2. Incorporating controversial topics. This is generic but needs more attention. Pick and choose any one or many and seamlessly integrate these unspoken truths into the development without explicit detailing in the synopsis. The “oh shit” value, I find, is much more impactful especially when it’s out of left field, relevant, and fits into a narrative. A plus is if it’s used in the context of young-adult. Bam, the elephant is in the room.
3. Integration of subcultures. Whether its cosplayers, freerunners (parkour), drag queens, hippies, derby boys/girls, etc., used in any way possible, I think I’d enjoy something to these extremes.
4. Retellings from outside the main cast. With or without a modern twist, consider the six degrees of separation. And to go along with this:
5. Novellas with a different perspective. I think it would be totally rad to be inside another character’s head while following the main story.
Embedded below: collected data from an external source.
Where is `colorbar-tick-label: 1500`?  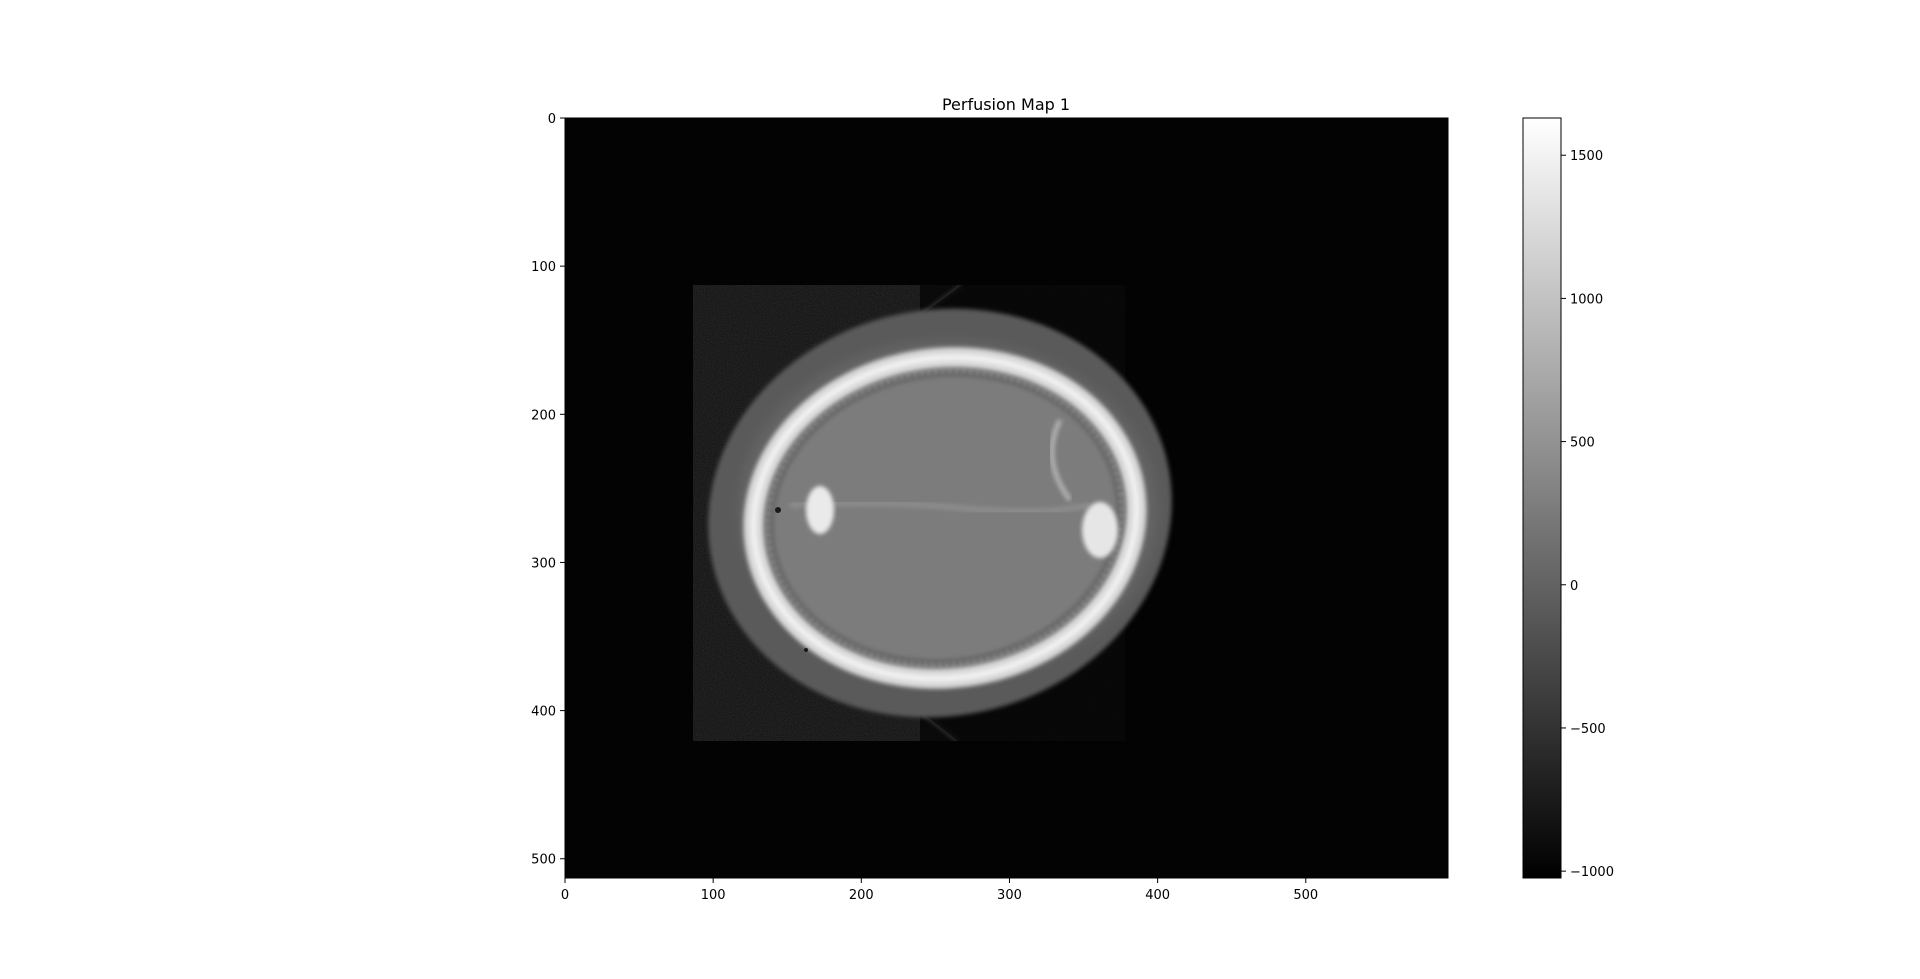
colorbar-tick-label: 1500 is located at coordinates (1586, 156).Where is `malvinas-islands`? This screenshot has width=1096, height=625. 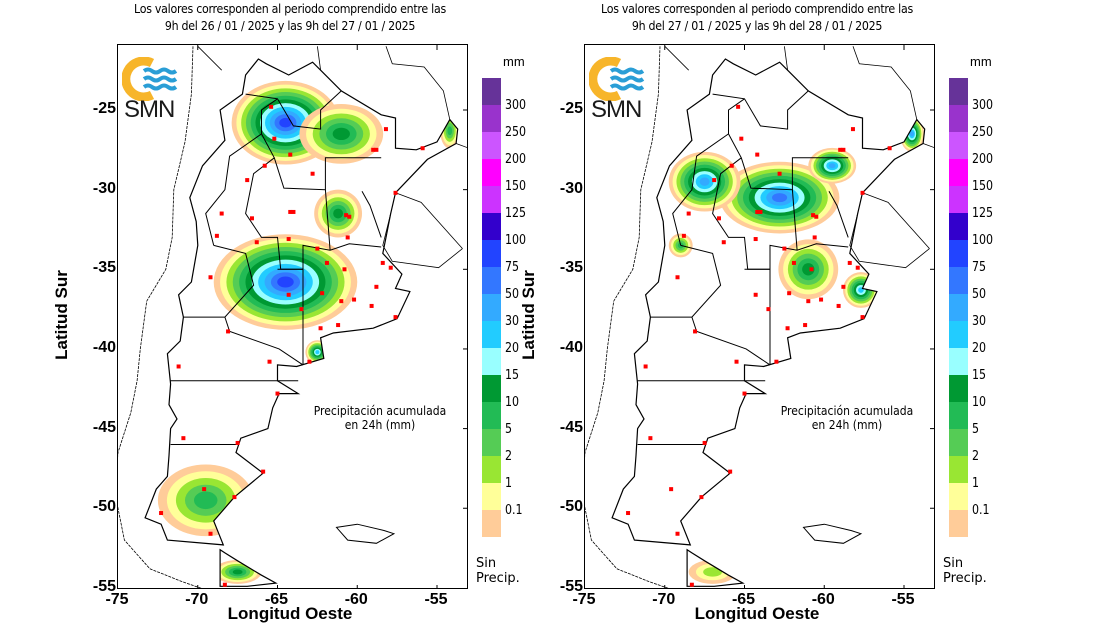
malvinas-islands is located at coordinates (366, 534).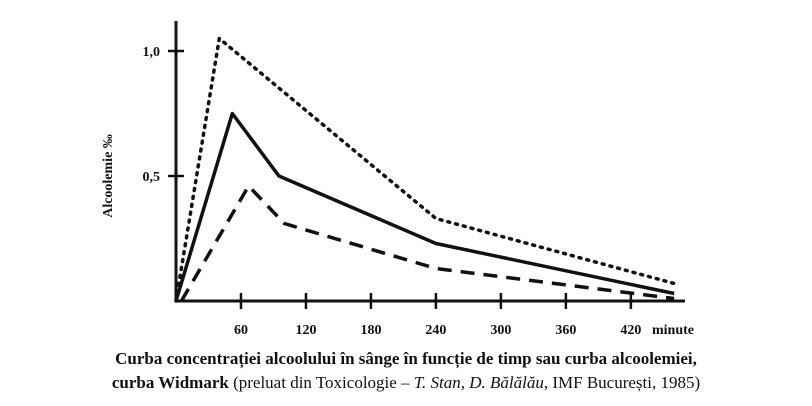  What do you see at coordinates (436, 330) in the screenshot?
I see `x-tick-label-240: 240` at bounding box center [436, 330].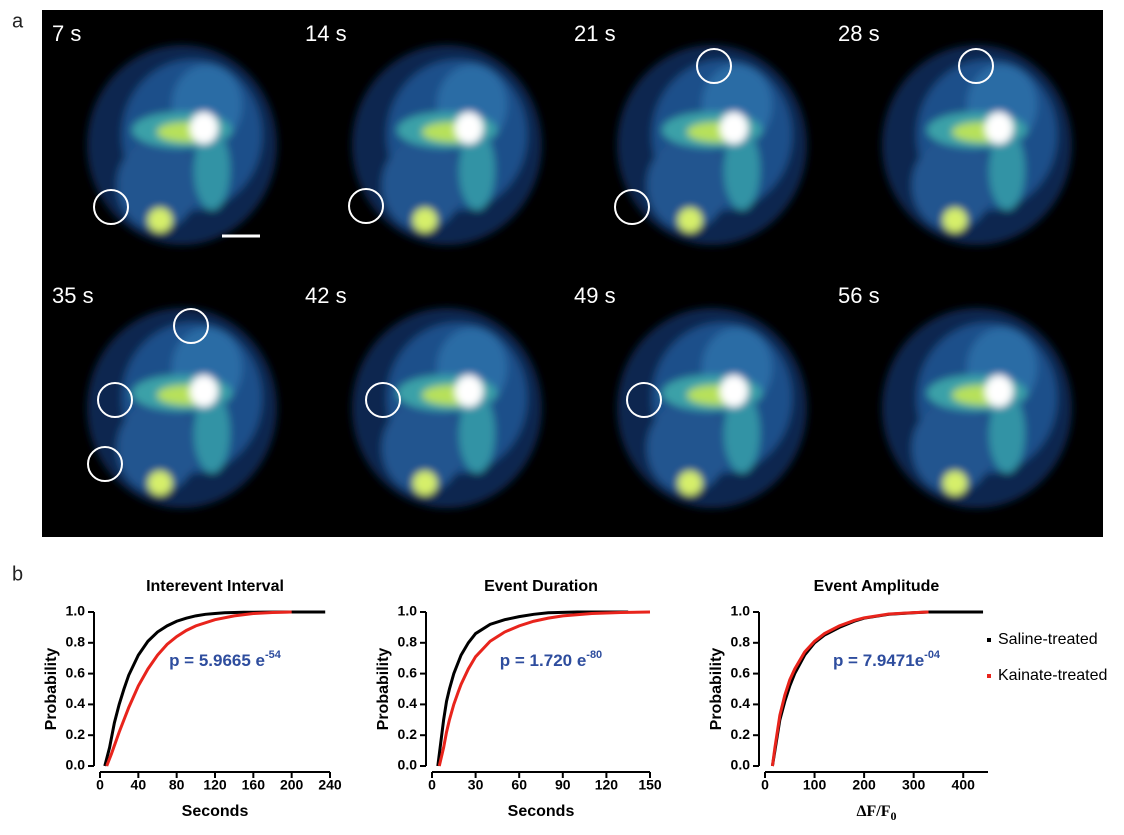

Haymitch Abernathy in a drunken stupor? Sign me up.
6. Characters with the ability to shapeshift into useless things. “Fuck yeah, I can transform into a Persian rug,” said no one ever…not yet.
7. Novels with romance aspects where the love triangle/square/octagon ceases to exist. Where all the fandom ships have sunk. This will probably enrage people, but hey, if it works it works (see #1).
8. Open-ended endings. There’s so much emphasis on finality and a concrete ending that I find it refreshing to have an either-or type of up-for-interpretation end.
Yeah that’s all I got, maybe. I apologise for starting off this list with much seriousness. It’s something that has been simmering on my mind due to negative reactions people can have towards authors based on how a book may play out.
But hey, I’m more than happy to hear out your thoughts to this weeks theme or how I tackled it. And yes, I realize that the initial point refutes all the other ones. Haaaaaa.